GIVEN PASSAGE: Begin

Elders or Marriage Counselors?!?!?! (Read This One)

by thepackage 14 Replies latest jw friends

  • 95stormfront
    95stormfront

    I had my annual shepherding call with them. They invited themselves over through my wife then when they got in my home, it was me they were primarily interested in talking to. My wife conveniently found "other things to do" as she always does when they come around. They tried their usual "guit tripping" tactics which I easily deflected and then when they figured they weren't getting anywhere, the "you're doing something wrong" insinuation. Stopped them cold in their tracks by reminding them that we were having a Bible discussion and not an analysis on what I might or might not be doing wrong. They were pretty much done with me after that.

  • Bumble Bee
    Bumble Bee
    I remember feeling so guilty because I had to go care for my parents over many weekends. I did not go as often as I should have because I felt that I must be out in service with the Book Study more regularly, etc. If only I could redo things, I would have gone more often, and stayed longer just to be with them. It is too late to be with my father now. He is dead, and at the end things were so difficult and I could have been closer to him.

    Quandry, something similar happend to me. When my father was ill in the hospital, no one from his cong came to visit him. He was in another city about a 35-45 minute drive away and in isolation. What the elders did was to contact an elder in that city to go and visit him. One elder. This elder I must say was a wonderful man and offered my mother comfort and hospitality.

GIVEN PASSAGE: End

** WORK TO BE COMPLETED **
Answer these questions from the forum thread.
1. Through whom did the elders invite themselves over to 95stormfront's home?
2. According to Bumble Bee, what was the felt obligation that kept the poster from going to care for the parents more often?
3. How far away was the city where Bumble Bee's father was in the hospital?

EXTRACTED RECORDS: Begin

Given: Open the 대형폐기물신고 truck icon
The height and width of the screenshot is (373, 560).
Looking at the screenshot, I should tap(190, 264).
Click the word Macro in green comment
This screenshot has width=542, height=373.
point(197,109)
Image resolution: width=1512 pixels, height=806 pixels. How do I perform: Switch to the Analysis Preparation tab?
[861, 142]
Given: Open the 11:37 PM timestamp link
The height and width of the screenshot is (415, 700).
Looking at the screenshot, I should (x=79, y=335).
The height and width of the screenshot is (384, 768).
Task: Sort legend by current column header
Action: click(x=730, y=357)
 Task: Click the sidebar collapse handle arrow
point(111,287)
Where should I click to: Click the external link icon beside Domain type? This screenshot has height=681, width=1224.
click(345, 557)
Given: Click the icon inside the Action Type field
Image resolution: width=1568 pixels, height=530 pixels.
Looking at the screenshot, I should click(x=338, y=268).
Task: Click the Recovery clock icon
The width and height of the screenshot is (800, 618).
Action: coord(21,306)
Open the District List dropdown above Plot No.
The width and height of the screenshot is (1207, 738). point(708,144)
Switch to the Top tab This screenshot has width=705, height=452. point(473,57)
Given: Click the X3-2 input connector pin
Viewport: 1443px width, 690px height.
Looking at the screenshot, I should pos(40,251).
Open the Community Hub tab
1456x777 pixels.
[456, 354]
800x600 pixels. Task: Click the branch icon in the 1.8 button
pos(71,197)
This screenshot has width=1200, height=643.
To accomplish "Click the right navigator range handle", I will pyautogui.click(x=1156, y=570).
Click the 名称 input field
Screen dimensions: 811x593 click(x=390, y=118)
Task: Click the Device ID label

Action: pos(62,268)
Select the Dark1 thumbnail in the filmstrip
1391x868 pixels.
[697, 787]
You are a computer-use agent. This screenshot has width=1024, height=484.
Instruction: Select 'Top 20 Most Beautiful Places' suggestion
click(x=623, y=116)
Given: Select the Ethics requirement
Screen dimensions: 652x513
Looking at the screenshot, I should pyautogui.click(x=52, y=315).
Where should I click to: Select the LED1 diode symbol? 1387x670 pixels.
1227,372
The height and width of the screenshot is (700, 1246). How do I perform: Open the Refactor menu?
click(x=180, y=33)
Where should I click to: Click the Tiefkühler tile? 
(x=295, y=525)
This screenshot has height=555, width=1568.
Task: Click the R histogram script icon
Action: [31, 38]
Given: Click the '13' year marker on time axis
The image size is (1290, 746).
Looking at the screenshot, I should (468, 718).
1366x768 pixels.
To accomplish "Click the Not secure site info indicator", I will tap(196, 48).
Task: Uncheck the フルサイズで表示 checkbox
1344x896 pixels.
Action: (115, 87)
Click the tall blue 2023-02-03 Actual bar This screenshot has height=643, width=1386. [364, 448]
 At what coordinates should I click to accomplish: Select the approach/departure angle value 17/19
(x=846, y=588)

EXTRACTED RECORDS: End

** TASK RESPONSE **
1. Through 95stormfront's wife.
2. A feeling of needing to be out in service with the Book Study more regularly.
3. About a 35-45 minute drive away.